Звенел звонок, Мила сгребала мусор назад в сумку, придавливала его рукописью и уходила. На занятиях по мастерству Мила показывала чью-нибудь короткую классическую новеллу – на экране или на бумаге, – разбирала по косточкам, как скелет в анатомическом театре, показывала, что и как сделано, и почему работает. Почему это безупречно для кино, когда героиня О.Генри бреется, чтобы продать волосы и на вырученные деньги купить цепочку для часов любимому, когда он в это время продает часы, чтобы купить ей гребень.
– На экране сразу будет видно лысую голову и часы. Не нужен ни звук, ни титры!
Либо почему чеховское ружье, повешенное в первом акте на стену, непременно должно выстрелить в третьем. После чего велела нам идти и писать свою лысую или свое ружье.
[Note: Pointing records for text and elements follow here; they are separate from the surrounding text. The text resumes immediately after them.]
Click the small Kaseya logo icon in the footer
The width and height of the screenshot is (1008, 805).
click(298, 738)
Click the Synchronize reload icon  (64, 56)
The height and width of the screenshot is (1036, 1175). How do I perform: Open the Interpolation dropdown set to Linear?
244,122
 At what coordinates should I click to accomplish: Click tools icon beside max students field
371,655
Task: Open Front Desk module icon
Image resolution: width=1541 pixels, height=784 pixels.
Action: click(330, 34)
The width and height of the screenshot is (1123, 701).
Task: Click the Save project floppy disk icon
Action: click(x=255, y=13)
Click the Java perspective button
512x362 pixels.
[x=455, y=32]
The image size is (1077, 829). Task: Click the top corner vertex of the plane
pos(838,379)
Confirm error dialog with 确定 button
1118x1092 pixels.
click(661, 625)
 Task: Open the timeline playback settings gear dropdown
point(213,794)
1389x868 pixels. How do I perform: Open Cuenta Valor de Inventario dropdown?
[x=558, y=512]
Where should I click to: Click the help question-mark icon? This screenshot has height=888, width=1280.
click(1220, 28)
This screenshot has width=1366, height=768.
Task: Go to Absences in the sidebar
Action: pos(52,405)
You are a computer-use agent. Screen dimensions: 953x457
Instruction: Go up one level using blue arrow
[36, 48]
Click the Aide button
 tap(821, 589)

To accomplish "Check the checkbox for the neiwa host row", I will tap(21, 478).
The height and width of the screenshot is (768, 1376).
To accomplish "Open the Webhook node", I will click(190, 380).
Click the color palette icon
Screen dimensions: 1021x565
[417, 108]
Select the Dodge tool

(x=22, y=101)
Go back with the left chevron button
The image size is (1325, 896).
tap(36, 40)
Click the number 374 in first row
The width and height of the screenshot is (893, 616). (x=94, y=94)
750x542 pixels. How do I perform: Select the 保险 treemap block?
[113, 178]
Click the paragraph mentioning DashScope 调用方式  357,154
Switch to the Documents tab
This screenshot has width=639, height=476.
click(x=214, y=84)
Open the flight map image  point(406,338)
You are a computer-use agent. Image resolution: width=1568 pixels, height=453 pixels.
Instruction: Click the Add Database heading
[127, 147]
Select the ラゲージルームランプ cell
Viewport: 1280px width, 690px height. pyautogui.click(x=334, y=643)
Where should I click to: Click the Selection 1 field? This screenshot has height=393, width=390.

Все первое полугодие мы писали этюды для немого кино – без единого слова, без пантомимы и жестов глухонемых, без кошек-собак и медведей на льдине – что-нибудь, что можно сразу, выйдя на улицу, снять без грима-костюма и декораций. Образцом у Милы служила сцена из фильма Григория Чухрая “Чистое небо”, в которой герой Урбанского рано утром скрывается за дверью страшного здания – то ли Лубянки, то ли МИДа, а Нина Дробышева ходит вдоль ступеней туда-обратно. День медленно становится сумрачным вечером, она дышит на пальцы, из чего ясно, что она задубела. Урбанский выходит, она бросается к нему и молча кричит из глаз “Ну что?” – а он медленно раскрывает ладонь, на которой лежит звезда Героя Советского Союза. Немая сцена. Большой эпизод.
– Теперь иди и пиши свой.
Идти особо было некуда – я была бездомной и шла либо в библиотеку, либо на лестницу – курить и придумывать, а отпечатать можно было в кабинете кинодраматургии. Старые раздолбанные машинки “Москва” для общего пользования стояли там с драными лентами. И второй экземпляр – сделанный под копирку – выглядел лучше первого. Потом мы сдавали странички, получали новое задание, и пока писали следующую новеллу, Мила вызывала по одному и делала замечания по тексту. Остальные ждали в коридоре под дверью. Когда всех обсудили, появилась Мила и пошла на выход.
– А я? – догнала я ее.
Она даже не остановилась, а на ходу, не глядя, сказала небрежно: – А тебе мне сказать нечего.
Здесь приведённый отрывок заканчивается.